Admiral Mike Mullen, chairperson of the US Joint Chiefs of Staff, said service chiefs were expected to offer their best military advice on the issue "privately", suggesting the commandant of the Marine Corps had stepped out of line by speaking publicly.
"Actually I was surprised. I was surprised (by) what he said, surprised he said it publicly," Mullen told reporters at a briefing in Melbourne.
General James Amos, the new head of the US Marine Corps, told The Los Angeles Times in an interview published on Sunday that he was concerned about the effect of ending the ban - as proposed by President Barack Obama - at a time when US troops are in combat.
Amos, who assumed command of the elite force two week ago from General James Conway, said he was worried about the impact on unit cohesion and readiness if "Don't Ask, Don't Tell" ended.

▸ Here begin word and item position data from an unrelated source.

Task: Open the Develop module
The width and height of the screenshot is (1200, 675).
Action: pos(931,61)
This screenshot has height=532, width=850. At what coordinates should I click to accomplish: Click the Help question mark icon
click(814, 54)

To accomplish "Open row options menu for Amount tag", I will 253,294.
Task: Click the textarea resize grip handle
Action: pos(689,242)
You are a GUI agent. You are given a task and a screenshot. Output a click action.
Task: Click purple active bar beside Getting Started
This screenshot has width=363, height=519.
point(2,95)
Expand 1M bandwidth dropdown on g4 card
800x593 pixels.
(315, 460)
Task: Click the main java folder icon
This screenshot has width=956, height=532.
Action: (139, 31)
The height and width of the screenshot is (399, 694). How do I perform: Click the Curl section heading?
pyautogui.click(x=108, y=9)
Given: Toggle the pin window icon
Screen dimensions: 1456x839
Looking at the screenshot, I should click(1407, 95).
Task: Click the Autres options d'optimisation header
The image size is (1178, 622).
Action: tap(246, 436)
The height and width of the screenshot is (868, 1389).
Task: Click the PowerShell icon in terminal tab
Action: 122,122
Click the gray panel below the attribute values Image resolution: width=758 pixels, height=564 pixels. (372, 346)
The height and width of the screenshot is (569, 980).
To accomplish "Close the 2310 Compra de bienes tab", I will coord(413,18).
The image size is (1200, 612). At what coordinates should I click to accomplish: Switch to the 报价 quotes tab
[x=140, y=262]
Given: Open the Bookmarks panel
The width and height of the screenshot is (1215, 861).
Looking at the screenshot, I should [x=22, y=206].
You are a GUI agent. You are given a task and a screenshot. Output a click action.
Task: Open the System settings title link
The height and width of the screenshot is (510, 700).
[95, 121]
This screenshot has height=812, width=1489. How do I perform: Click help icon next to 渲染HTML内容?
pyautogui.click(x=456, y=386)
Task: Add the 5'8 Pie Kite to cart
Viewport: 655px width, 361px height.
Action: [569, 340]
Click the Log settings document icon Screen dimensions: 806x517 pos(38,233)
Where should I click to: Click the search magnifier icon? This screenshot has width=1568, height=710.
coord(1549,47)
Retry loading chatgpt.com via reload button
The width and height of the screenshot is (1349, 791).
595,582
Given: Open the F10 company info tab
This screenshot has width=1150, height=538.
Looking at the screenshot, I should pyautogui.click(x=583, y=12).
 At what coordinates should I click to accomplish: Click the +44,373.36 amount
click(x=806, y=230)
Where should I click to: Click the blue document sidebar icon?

The 1993 law was a compromise that forbids gays from serving openly in the military, but also is supposed to bar the military from questioning troops about their sexual orientation.
With a Pentagon study of the issue due by December 1, Mullen said the heads of each military service had agreed to "to come together" and "look at the data and make our recommendations privately" about the impact of lifting the ban.
Lying about identity
Mullen, who said he had not spoken to Amos before or after the general's comments were published on Sunday, did not say whether the Marine chief faced a possible rebuke over the incident.
Mullen, who was in Australia for annual security talks, has been an outspoken advocate of lifting the ban, saying the rule forces gay service members to lie about their identity.
Other militaries, including US allies Britain and Israel, have allowed openly gay troops to serve without reporting major problems.
Activists say the ban infringes on the civil rights of gay soldiers, and a US judge recently ordered its suspension but an appeals court has stayed the decision indefinitely.
President Barack Obama, meanwhile, has urged lawmakers to repeal the ban in December after the Pentagon completes a review of the issue but before a new Congress, with a Republican majority in the House of Representatives, is sworn in.
US Defence Secretary Robert Gates, who says he supports lifting the ban, told reporters travelling with him to Australia that the prospects of repeal were uncertain following the mid-term elections.
Mullen said the Pentagon review was on schedule and should be ready as promised by December 1.